### EXTRACT
Recap: Bull Runnings Artillery Tour 10/20/2018

28 10 2018

On Saturday, October 20, 2018, about 23 tourists (I think – my muster sheet slid down a storm drain in Winchester, VA on the way home…really) formed up outside the Manassas National Battlefield Park visitor center for a tour of the use of artillery at the First Battle of Bull Run. This was the third of what I hope will be many battlefield tours I’ve organized and will organize through this site, and I took a bigger role in guiding this one than I did in the first two, but the real artillery expert on hand was Craig Swain of To the Sound of the Guns. Craig and I really focused on laying this one out (we even used an OUTLINE!) and I think it turned out great. We even finished on time!

In brief, our format from stop to stop was for me, through the use of after action reports (AAR), letters, memoirs, and congressional testimony, to describe how the actors got to that spot and what they did there. Then Craig went into the deep detail of artillery tactics and use, gun production, and options available and not available. For that last bit, Craig provided graphics exhibiting elevations and ranges of what could and could not be seen (and therefore possibly struck) from various positions on the field.

### RECORDS SUPPLIED
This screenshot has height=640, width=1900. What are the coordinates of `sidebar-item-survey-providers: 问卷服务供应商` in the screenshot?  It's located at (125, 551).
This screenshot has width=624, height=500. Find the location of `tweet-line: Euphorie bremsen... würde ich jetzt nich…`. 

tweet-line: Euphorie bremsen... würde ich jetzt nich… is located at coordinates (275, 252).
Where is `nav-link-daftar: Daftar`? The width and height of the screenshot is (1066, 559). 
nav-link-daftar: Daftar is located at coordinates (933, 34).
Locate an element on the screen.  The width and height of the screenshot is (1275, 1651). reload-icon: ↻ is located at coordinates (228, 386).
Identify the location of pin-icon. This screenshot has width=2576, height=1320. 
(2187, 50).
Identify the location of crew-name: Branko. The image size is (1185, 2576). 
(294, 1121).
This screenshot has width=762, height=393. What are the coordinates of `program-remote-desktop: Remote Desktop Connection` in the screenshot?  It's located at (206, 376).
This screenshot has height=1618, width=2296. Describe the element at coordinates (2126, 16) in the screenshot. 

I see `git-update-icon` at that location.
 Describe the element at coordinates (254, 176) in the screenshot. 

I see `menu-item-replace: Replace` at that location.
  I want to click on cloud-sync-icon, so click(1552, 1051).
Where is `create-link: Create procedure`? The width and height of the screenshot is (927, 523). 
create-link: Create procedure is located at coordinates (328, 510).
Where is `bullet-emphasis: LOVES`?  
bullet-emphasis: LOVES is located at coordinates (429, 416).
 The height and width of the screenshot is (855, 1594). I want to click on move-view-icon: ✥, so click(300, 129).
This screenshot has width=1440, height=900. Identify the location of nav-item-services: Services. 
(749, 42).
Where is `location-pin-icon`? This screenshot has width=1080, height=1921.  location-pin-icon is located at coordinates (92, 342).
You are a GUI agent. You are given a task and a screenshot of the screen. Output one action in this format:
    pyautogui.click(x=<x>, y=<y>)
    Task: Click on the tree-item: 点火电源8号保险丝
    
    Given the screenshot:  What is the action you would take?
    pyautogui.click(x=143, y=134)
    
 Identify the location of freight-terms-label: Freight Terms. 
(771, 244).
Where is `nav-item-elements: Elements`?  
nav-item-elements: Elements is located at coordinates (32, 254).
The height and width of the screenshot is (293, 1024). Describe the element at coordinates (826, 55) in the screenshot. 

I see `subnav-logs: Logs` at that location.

### TASKS FOR THIS EXERCISE
1. In the tour recap, why is the number of tourists given only as an estimate?
2. Quote the tour recap word for word, starting at "Recap: Bull Runnings" and ending at "finished on time!".

### OUTPUTS BY TASK
1. The writer's muster sheet slid down a storm drain in Winchester, VA on the way home, so the count of about 23 is not certain.

2.
Recap: Bull Runnings Artillery Tour 10/20/2018

28 10 2018

On Saturday, October 20, 2018, about 23 tourists (I think – my muster sheet slid down a storm drain in Winchester, VA on the way home…really) formed up outside the Manassas National Battlefield Park visitor center for a tour of the use of artillery at the First Battle of Bull Run. This was the third of what I hope will be many battlefield tours I’ve organized and will organize through this site, and I took a bigger role in guiding this one than I did in the first two, but the real artillery expert on hand was Craig Swain of To the Sound of the Guns. Craig and I really focused on laying this one out (we even used an OUTLINE!) and I think it turned out great. We even finished on time!